With a nifty tube and overflow system, Lullo created what he calls - with a smile on his face - a Rube Goldberg system: machines that perform a simple task in a complex way.

His rain barrels are covered so mosquitoes don't breed in them, and they are all connected via tubes to catch overflow. He uses the water on his indoor plants, petunias, vegetable and herb gardens, sunflower beds, grapes, milkweed (to attract butterflies) and much more. In the winter, he saves 130 gallons for his house plants.

"Nothing goes to waste," he said.

Lullo also does other things to conserve. He saves gasoline by only driving to town every 10 days. He recycles his food leftovers by putting them in a large compost pile that has sunflowers growing on it. He recycles the rest of his trash, even dropping off his crushed cans at a scrap metal place.

In the winter, Lullo saves energy by keeping his house cool and closing off doors to rooms he does not frequently use.

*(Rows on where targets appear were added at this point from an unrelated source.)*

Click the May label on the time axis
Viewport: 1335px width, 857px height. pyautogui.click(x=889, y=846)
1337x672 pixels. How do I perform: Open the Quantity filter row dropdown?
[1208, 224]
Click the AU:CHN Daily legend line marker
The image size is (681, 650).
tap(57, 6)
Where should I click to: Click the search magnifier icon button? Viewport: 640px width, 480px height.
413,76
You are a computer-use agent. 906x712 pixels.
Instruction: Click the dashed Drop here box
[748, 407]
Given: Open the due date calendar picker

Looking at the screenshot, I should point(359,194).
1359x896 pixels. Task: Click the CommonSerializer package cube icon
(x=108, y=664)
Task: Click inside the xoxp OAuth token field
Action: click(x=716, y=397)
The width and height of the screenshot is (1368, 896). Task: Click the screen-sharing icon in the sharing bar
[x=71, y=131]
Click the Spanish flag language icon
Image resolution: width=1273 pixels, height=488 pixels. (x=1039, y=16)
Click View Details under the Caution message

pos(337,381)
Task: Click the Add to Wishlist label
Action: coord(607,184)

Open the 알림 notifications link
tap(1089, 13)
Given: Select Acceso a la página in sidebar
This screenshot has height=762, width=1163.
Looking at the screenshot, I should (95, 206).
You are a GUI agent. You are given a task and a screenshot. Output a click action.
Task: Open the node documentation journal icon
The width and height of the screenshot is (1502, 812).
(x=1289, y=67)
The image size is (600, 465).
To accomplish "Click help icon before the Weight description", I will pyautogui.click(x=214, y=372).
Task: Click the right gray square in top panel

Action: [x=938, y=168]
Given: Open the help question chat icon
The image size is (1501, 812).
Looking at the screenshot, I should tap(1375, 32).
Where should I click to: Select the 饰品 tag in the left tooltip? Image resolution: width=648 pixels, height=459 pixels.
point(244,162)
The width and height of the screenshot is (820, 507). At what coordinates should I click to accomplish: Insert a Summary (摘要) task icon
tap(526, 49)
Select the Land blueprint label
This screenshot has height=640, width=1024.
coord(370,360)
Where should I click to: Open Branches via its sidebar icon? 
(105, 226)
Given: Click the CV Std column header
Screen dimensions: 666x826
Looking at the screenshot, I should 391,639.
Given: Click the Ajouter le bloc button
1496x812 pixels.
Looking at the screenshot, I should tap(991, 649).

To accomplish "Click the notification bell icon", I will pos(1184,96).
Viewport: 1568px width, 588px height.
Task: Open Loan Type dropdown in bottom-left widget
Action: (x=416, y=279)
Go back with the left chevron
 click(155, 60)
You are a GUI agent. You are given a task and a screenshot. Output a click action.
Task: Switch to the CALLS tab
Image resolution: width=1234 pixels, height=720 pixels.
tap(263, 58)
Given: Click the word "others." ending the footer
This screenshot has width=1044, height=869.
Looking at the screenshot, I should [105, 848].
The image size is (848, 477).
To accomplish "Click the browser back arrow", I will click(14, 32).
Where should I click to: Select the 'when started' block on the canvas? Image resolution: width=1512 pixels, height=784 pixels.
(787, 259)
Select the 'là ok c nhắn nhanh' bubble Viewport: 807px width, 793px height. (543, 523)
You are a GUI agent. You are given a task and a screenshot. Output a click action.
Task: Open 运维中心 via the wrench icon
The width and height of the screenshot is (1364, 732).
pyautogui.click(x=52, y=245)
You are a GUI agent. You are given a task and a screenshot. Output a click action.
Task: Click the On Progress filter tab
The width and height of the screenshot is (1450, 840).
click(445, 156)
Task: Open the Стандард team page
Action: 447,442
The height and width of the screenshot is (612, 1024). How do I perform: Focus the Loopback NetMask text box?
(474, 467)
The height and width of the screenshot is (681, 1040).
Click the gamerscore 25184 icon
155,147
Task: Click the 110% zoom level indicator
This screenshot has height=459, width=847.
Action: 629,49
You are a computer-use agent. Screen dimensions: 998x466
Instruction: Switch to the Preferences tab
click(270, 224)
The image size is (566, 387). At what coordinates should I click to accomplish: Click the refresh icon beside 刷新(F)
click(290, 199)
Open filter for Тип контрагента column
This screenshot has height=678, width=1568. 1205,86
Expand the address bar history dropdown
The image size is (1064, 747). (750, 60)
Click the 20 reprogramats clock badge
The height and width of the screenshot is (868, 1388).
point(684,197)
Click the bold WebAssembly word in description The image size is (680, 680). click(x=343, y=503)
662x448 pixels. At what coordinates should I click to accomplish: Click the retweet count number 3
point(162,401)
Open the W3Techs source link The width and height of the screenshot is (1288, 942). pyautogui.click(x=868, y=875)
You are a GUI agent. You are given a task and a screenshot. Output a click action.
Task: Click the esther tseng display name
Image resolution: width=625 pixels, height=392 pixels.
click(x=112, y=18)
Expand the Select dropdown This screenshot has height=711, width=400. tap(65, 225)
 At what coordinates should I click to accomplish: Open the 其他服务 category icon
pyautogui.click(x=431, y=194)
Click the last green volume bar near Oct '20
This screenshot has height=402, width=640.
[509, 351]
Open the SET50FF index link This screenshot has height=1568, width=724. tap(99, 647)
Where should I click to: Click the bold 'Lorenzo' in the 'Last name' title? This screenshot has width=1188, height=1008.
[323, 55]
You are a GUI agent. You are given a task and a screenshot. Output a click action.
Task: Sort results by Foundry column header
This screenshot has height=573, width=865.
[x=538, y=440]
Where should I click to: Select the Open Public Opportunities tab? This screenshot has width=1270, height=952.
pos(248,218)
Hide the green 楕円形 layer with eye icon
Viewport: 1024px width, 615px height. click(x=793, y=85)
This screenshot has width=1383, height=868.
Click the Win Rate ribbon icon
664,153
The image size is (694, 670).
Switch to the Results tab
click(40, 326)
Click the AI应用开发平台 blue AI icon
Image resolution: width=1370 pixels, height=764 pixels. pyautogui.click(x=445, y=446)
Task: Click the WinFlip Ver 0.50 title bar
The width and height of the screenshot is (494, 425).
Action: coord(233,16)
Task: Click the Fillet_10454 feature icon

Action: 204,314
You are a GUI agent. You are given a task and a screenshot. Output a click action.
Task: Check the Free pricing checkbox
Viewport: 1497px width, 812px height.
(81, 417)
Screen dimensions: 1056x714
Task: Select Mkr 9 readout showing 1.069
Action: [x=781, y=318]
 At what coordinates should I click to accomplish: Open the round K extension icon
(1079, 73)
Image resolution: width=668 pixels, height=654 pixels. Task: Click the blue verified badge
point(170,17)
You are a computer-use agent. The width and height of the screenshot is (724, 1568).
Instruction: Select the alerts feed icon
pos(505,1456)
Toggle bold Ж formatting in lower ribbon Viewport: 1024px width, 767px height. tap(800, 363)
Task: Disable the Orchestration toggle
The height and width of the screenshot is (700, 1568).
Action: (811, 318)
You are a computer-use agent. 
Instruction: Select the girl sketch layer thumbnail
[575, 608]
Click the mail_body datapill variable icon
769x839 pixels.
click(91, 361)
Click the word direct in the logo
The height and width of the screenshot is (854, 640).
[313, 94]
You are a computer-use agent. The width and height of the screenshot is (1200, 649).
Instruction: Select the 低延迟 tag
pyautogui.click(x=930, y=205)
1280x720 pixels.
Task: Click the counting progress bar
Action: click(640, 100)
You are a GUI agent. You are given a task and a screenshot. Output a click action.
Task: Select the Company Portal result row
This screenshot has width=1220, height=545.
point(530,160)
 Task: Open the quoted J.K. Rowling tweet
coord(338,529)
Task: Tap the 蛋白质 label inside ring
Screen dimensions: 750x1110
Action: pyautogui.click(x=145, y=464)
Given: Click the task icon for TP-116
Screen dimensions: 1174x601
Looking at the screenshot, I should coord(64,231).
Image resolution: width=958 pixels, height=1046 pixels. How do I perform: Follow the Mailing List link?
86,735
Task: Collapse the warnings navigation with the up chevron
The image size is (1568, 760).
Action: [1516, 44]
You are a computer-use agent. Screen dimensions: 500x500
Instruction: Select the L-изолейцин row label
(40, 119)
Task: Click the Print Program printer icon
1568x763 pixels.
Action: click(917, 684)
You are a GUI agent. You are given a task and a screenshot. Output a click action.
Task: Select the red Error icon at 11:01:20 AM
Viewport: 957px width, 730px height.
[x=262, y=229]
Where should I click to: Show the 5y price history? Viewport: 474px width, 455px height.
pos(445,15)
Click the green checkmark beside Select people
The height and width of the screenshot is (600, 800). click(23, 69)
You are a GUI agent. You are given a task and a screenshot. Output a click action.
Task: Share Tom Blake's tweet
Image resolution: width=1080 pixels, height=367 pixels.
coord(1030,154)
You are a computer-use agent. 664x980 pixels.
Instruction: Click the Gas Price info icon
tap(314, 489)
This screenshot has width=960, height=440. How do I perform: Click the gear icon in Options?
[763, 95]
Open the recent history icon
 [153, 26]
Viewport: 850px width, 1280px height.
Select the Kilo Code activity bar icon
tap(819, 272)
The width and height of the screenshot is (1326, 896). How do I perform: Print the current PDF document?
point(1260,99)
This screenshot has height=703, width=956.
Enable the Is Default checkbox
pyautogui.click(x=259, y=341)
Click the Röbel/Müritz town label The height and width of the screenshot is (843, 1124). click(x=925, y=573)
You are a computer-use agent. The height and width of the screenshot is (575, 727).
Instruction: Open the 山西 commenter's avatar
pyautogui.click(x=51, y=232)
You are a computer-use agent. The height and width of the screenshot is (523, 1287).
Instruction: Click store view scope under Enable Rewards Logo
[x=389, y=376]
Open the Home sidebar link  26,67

Lullo began his water conservation in 2002 when he moved to K.I. Sawyer. He said being on disability has forced him to be frugal and find ways to conserve in many aspects of his life. Over the years, he has learned to enjoy it, making a hobby out of it.

"Doing this starts off as a little game, and by itself turns into a full blown obsessive compulsiveness which spills over into the recycling of apples to atoms," he said.

In Lullo's case, this obsessive compulsiveness definitely has positive environmental side effects.